*** Opening of Data supplied ***
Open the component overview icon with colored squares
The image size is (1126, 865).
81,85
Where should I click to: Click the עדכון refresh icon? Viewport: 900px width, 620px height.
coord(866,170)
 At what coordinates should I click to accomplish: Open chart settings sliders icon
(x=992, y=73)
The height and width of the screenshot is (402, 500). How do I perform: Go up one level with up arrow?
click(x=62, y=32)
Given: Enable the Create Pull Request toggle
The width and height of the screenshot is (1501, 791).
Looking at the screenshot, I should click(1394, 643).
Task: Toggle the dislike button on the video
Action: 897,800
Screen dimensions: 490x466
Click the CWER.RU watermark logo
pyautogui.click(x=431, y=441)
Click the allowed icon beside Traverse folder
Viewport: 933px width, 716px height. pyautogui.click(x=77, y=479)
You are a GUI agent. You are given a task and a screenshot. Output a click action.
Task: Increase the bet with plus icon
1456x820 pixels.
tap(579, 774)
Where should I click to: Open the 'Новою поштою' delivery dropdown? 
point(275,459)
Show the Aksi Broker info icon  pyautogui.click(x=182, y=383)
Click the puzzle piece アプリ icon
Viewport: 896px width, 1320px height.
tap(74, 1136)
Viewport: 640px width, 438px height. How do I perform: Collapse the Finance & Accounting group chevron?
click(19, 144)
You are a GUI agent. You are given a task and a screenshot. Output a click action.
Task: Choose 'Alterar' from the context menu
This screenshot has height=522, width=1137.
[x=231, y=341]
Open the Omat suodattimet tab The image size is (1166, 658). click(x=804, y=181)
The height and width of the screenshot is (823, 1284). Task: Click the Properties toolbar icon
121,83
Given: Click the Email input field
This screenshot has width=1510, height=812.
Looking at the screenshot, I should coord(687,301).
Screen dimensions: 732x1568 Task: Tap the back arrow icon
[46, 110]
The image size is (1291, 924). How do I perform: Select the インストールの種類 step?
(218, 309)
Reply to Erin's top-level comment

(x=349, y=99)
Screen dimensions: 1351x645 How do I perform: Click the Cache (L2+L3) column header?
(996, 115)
*** Close of Data supplied ***
- [What is needed]: Output, unchanged, the lines from the line with "Viewport: 640px width, 438px" through the final line of the material.

- [Reply]:
Viewport: 640px width, 438px height. How do I perform: Collapse the Finance & Accounting group chevron?
click(19, 144)
You are a GUI agent. You are given a task and a screenshot. Output a click action.
Task: Choose 'Alterar' from the context menu
This screenshot has height=522, width=1137.
[x=231, y=341]
Open the Omat suodattimet tab The image size is (1166, 658). click(x=804, y=181)
The height and width of the screenshot is (823, 1284). Task: Click the Properties toolbar icon
121,83
Given: Click the Email input field
This screenshot has width=1510, height=812.
Looking at the screenshot, I should coord(687,301).
Screen dimensions: 732x1568 Task: Tap the back arrow icon
[46, 110]
The image size is (1291, 924). How do I perform: Select the インストールの種類 step?
(218, 309)
Reply to Erin's top-level comment

(x=349, y=99)
Screen dimensions: 1351x645 How do I perform: Click the Cache (L2+L3) column header?
(996, 115)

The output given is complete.